MedicalResearch.com Interview with:
Prof David K Menon MD PhD FRCP FRCA FFICM FMedSci
Head, Division of Anaesthesia, University of Cambridge
Consultant,
Neurosciences Critical Care Unit
BOC Professor,
Royal College of Anaesthetists
Professorial Fellow, Queens' College, Cambridge
Senior Investigator, National Institute for Health Research
Box 93, Addenbrooke's Hospital,
Cambridge CB2 2QQ, UK
MedicalResearch.com: What is the background for your study?
Dr. Menon: We have known for some time that a history of traumatic brain injury (TBI) results in a significant (between 2 and 10 fold) increase in the likelihood of getting dementia in later life. On possible mechanistic explanation for this comes from the finding that about a third of individuals who died of TBI, regardless of age, are found at autopsy to have deposits of
β-amyloid in the brain, often Aβ
42, which is the same variant of amyloid seen in the brain of patients who have Alzheimer’s Disease.
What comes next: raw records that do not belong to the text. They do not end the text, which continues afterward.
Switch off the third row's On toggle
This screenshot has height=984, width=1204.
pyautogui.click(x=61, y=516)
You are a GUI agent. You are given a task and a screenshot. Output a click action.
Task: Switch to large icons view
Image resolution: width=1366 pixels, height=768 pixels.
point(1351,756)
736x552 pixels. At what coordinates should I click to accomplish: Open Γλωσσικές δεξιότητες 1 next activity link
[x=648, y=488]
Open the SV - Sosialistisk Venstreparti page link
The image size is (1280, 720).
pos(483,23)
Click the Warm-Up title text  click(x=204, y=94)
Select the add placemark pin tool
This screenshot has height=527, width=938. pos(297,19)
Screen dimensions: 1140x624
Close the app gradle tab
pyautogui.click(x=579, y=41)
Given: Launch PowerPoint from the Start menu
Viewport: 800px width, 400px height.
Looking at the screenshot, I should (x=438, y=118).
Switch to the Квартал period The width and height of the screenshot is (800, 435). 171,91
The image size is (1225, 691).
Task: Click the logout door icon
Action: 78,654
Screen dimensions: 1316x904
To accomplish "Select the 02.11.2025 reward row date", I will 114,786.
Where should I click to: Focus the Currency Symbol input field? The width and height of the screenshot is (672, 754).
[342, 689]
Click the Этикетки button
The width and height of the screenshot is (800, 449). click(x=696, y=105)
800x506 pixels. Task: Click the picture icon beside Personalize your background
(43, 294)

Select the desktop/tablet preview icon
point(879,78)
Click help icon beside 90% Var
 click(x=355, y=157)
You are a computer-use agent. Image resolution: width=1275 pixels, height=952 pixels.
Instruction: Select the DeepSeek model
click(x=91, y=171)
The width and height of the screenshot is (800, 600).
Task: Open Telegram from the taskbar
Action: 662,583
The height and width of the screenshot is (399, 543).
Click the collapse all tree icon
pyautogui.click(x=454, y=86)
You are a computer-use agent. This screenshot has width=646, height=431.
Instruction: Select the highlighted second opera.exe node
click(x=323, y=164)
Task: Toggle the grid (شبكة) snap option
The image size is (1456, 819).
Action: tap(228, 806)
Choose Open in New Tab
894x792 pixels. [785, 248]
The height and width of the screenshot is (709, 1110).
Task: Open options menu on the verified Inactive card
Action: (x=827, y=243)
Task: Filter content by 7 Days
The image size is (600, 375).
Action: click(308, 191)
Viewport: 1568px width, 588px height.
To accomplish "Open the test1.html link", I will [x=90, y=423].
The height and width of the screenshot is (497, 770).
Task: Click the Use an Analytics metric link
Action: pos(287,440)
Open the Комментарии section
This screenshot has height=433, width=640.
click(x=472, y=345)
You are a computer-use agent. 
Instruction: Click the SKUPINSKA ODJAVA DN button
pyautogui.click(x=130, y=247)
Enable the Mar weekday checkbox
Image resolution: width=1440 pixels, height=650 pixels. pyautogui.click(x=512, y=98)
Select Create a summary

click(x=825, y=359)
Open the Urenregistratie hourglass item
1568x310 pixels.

However, such detection after death has made it impossible to examine the linkage of such early amyloid deposition to late dementia. More recently, imaging with positron emission tomography (PET) and Pittsburgh compound B (PIB) has been used to image amyloid deposits in Alzheimer’s Disease. However, the technique had not been validated in traumatic brain injury.